Grewal et al evaluated the relationship between DRIL and VA in patients with uveitic CME. Foveal DRIL (DRIL >500 µm of central 1,000 µm), greater vertical extent, and greater horizontal extent of DRIL at baseline and follow-up visits were correlated with worse VA.9,14 DRIL requires excellent visualization of the retina, which is not always possible in uveitis. In 30% of patients in the series reported by Grewal et al, DRIL was not able to be assessed due to media opacities, highlighting an important limitation of this imaging biomarker in uveitic disease states.9

EPIRETINAL MEMBRANES

The prior disease states described all had a component of ischemia and inflammation contributing to the pathogenesis.28-30 In epiretinal membranes, however, the disruption of the retinal laminations is believed to be related to tangential traction acting on the retina.31,32 Various markers exist for predicting postoperative VA in ERM patients including age, duration of symptoms, preoperative VA, central macular thickness,33 and integrity of the outer retina,33,34 In the DREAM study, Zur et al looked at 90 eyes of patients with idiopathic epiretinal membranes. They characterized patients as severe, mild, or no DRIL based on borders of inner retinal layers and irregularity of the boundary. They found an average of 3-line improvement in VA in patients with mild to no DRIL compared to a 2 line or less improvement in patients with severe DRIL.12 A similar study of 46 eyes showed the presence of DRIL correlated to worse postoperative visual outcomes.11

LIMITATIONS

While DRIL may serve as a powerful VA correlate in various retinal ischemic diseases, accurate and reproducible measurements of DRIL are sometimes difficult to quantitate. In patients with macular edema secondary to RVO, there was poor interobserver correlations in DRIL.23 Macular edema may obliterate boundaries required to accurately assess DRIL. Additionally, while the underlying cause of DRIL is not known, it appears that DRIL may represent a late clinical marker of ischemia further limiting its predictive value.

+++

TASK STATEMENT:
According to the excerpt on DRIL, why could DRIL not be assessed in 30% of the patients in the series reported by Grewal et al? Answer in one to three sentences.

Data records:
+++

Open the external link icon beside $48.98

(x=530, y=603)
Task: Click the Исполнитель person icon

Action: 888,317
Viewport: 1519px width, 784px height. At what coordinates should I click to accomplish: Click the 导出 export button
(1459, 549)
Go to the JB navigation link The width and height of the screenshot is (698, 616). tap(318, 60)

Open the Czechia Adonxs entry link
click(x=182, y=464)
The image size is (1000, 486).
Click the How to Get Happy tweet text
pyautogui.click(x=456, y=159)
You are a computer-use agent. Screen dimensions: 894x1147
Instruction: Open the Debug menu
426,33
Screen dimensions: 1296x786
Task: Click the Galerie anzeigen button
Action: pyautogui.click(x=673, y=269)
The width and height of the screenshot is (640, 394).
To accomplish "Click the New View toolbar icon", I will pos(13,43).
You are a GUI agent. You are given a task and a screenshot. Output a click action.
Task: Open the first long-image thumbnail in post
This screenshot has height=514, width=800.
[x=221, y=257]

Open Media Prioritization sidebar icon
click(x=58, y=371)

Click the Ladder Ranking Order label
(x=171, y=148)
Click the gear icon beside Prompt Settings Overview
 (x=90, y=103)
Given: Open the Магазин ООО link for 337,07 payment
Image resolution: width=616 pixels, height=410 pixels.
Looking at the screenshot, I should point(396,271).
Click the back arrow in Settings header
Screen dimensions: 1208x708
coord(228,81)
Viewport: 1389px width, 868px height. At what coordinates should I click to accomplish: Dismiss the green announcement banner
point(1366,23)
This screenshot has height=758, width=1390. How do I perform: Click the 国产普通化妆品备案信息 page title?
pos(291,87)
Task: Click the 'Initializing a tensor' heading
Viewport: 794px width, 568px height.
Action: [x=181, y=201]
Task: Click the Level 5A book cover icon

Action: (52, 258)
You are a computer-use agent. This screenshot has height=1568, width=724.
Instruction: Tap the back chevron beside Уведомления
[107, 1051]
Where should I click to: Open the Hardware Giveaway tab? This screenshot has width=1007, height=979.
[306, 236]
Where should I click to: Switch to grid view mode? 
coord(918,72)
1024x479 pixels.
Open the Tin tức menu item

+++

WRITTEN ANSWER:
DRIL requires excellent visualization of the retina, which is not always possible in uveitis. In those patients, media opacities prevented assessment.